Lantry Mausoleum
Built in the fall of 1896 for the then-outrageous sum of $15,000, the outside consisted of thick gray granite blocks and the inside carerra marble.
For more than a century, the magnificent private mausoleum of Barney Lantry stood in Resurrection Cemetery along Speedway Road. Built in the fall of 1896 for the then-outrageous sum of $15,000, the outside consisted of thick gray granite blocks and the inside carerra marble. There were half-moon shaped windows in the side walls, and a brass front door protected by an iron gate. Two stones, one with the legend "Lantry" and the other "1896,” were placed above the door. The back inside wall of the building contained four white marble wall crypts with brass fittings. There were also five large in-ground crypts, each covered by a three inch thick slab of concrete. The floor around the crypts was constructed of small white tiles, with a black cross pattern in the center aisle.
Barney Lantry, who "began a poor boy, but early developed a genius for making money,” was "known from one end of the Union to the other.” A native of New York, he came to Dane County with his mother, Hannah Lyons Lantry Crowley Quinlan, in the early 1850s after his father's death. After several years he moved back east to Rutland, Vermont to learn the stone cutters' trade, and while there married Bridget Fogarty, a native of Ireland. He and Bridget then moved to Prairie du Chien, where their five children were born. For several years he was captain of a steamboat on the Mississippi.
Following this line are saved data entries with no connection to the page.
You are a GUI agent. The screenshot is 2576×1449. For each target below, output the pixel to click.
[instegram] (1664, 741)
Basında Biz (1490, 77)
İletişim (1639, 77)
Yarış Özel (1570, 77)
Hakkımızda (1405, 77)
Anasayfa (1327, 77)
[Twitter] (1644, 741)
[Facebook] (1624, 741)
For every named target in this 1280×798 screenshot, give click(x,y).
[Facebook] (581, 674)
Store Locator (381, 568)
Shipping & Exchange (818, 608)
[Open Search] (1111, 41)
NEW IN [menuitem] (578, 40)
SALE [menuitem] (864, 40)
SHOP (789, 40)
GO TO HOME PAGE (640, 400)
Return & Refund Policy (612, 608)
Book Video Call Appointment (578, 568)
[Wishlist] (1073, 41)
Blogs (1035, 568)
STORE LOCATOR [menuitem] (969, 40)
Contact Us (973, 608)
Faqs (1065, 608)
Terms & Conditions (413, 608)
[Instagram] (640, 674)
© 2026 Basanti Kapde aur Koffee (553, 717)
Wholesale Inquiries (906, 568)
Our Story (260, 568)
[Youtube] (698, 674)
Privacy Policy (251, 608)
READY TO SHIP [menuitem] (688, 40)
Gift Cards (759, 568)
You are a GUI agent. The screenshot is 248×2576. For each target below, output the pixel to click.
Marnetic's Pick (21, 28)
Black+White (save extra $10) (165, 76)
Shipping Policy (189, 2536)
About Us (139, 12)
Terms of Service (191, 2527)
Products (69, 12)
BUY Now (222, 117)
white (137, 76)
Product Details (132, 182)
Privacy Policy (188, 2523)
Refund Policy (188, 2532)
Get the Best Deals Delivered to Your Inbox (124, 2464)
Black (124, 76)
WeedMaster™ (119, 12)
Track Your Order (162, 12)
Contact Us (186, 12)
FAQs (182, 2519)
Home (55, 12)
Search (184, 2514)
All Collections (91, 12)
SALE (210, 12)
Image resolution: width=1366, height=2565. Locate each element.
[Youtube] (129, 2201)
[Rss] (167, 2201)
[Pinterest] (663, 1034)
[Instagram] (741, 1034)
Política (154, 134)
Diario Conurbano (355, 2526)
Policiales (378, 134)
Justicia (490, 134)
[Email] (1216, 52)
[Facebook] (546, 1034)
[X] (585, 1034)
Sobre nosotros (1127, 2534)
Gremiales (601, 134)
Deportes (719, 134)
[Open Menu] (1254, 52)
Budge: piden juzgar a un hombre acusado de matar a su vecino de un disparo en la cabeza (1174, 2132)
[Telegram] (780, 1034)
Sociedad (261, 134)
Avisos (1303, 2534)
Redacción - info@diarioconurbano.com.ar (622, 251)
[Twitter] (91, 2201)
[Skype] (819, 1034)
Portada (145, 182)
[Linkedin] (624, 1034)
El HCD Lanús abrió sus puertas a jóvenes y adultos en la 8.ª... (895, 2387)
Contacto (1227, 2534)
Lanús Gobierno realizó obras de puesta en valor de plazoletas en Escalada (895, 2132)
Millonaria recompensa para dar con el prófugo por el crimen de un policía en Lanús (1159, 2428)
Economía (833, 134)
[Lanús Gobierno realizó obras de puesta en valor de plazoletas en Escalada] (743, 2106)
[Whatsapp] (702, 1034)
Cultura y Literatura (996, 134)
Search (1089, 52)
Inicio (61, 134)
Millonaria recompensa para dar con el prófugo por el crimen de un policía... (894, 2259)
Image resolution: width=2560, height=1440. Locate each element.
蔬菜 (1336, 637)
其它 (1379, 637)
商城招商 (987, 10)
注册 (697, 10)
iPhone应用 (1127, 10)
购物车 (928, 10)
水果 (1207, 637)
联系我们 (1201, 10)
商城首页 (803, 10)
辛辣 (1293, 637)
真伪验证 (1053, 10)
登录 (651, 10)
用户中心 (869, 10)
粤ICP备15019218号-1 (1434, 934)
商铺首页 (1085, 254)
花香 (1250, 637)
In 1867 he went south to construct railroads in Kentucky, Tennessee and Texas. In 1872 he came back north to superintend the Wisconsin Valley Railroad. In 1877 he settled in Chase County, Kansas, on the prairie near Emporia midway between Wichita and Kansas City, where he bought 110 acres of limestone-rich land. The "Father of Strong City," he was soon renowned as "one of the most energetic men in Kansas.” After opening a stone quarry on his land along the Cottonwood River, he began building railroad bridges, including most of those from Chicago to El Paso on the Santa Fe, and from El Paso to Mexico City on the Mexican Central. He built the Pike's Peak Cog Railway, considered his "most stupendous" achievement.
Between 1877 and 1895 he bought ten farms totaling fifteen thousand acres in Chase County. A leading figure in Kansas politics, he was the Democratic nominee for state treasurer in 1894. He died in his home at Strong City on December 7, 1895, after an illness of a year, with his mother at his side. She brought his body back to Madison; his funeral was held at St. Raphael’s. At the time of his death, his wife Bridget was confined to a hospital in Chicago, seriously ill. She died in November 1896 and was buried beside Barney.
In the century that followed, the cemetery neglected the mausoleum. Water damage caused the inner roof to cave in, covering the crypts on the floor with stony rubble. Vandals cracked open the crypts in the wall. Animals took up abode inside. The cemetery decided to dismantle the mausoleum in 1997. Despite offers by various individuals to donate their time to save it, beginning on May 6, 1997, heavy equipment moved in and the task was soon completed.